60 лет прошло с того 1968 года, как я вышел на окраину города в поисках Ариана-Вэйя.

«Виктор», — услышал я своё имя позади, и обернулся. Ко мне с испуганным лицом бежала жена, и я бросился ей навстречу.

         Мы стояли посреди улицы, обняв друг друга, и люди, обступившие нас, кивали сами себе головами и тихо переговаривались между собой.

«Они нашли друг друга через 60 лет. Что ж, в Калимере и не такие вещи случаются.»


ЧАСТЬ II

                         К А Л И М Е Р А

          И над нашими головами раздался басовый смех. Это хохотали грязные тучи, слетевшиеся над перекрёстком города, заплутавшего во времени. С неба сыпались красные листья осени и лёгкий пух зимы. Они разъединили нас с Магдалиной, стоявших уже одиноко и  как заколдованных. Я, словно слепой, тяжело водил руками перед собой, пытаясь нащупать её руки…

Тучи разъехались, осветив меня, опять одного, серым дымом осеннего света. Мимо бесшумно прокатилось мотоциклетное колесо, и с мелодичным скрежетом исчезло за углом дома, до крыши занесённого красными листьями. «Это опять сны?» — крикнул я в померкшие стены домов, и голос мой затерялся в них, как в коробке с ватой.

Высоко в небе кружили белые птицы, и я знал, что они видят всё, чего не дано видеть мне.

         И я вошёл в занесённый листьями дом, вывеска которого гласила, что это был кабак под названием «Таверна шарлатанов». Я жил в колеблющемся свете трёх солнц и видел три тени от руки, протянувшейся к двери «Таверны». Открыв дверь, я шагнул в лес, осыпающийся жёлтым раскаянием, тихий вечерний лес.  Я взобрался на пригорок и увидел длинные мятущиеся огни. Над пустыней жёлтых вершин одиноко вздымались мачты древних сосен, и ветер в их трубах звучал, как орган. Я слушал эту гигантскую мелодию и чувствовал, что сейчас полечу. Я уже видел под своими ботинками сверкающую чешую мелкой ряби озёр.
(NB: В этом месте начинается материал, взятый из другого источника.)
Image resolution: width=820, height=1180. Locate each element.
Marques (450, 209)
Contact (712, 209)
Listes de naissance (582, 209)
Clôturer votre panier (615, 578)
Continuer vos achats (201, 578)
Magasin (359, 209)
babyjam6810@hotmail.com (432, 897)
Мои ноги цеплялись за ветви сосен органов, и в эти моменты мелодия звучала крещендо. Чистой птицей я возносился над миром, позолоченным вечерним солнцем. И я увидел то, что видели птицы, пронзившие пухлую грудь облаков. Вечные белые снега прессованных туманов, сверкающих  до края горизонта. Вечно молодое солнце в пузырях жёсткой синевы космоса. Я не видел Земли и не знал того, что знали люди. Голос Магдалины звал меня выше и выше. Я отчаянно махал руками, но воздух кончился. Опереться было не на что, и, кувыркаясь назад, я стал падать. Уже со свистом я пробил пелену туманов, ослепляющую зелёные глаза Земли и рухнул на прибрежном песке ласково урчащего моря.
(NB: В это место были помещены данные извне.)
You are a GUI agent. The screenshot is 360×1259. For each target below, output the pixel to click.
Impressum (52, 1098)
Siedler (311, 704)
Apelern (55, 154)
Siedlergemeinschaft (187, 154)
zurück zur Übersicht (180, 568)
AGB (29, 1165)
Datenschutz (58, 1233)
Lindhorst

        «Диана», — прочёл я название корабля, болтающегося у самого берега, и поплыл к нему. Взобравшись по якорному канату наверх, я снял золотую монету, качающуюся у меня в ухе, и отдал кривоногому человеку с самым зверским оскалом зубов.  Он хлопнул меня по плечу и обвёл рукой весь корабль. «Куда плывём?» — спросил я позже человека за штурвалом, и он, неизвестно как, поняв меня, смеясь, ответил: «Калимера. Ка-ли-мера.»

        Я вздрогнул сначала от гнева, а потом от бессилия что-либо изменить. Я попал в замкнутое пространство. Здесь всё возвращается. Я возвращаюсь в Калимеру к Магдалине, а она уходит потому, что не может не уйти. Под ломанные всхлипы бубна  из сиреневого квадрата трюма  показалась голова танцовщицы с золотым обручем на чёрных прядях бесстыжих волос. Что-то во мне сдвинулось, и, жалобно визжа сорвавшимися с осей колёсиками разомкнутого круга, тёмной волной злобы ударило в мозг. С искажённым в безобразной гримасе воплем, я метнулся к бочонку с порохом, стоявшему возле медной сигнальной пушечки и жарко крякнув, швырнул его в голову поднимавшейся женщины.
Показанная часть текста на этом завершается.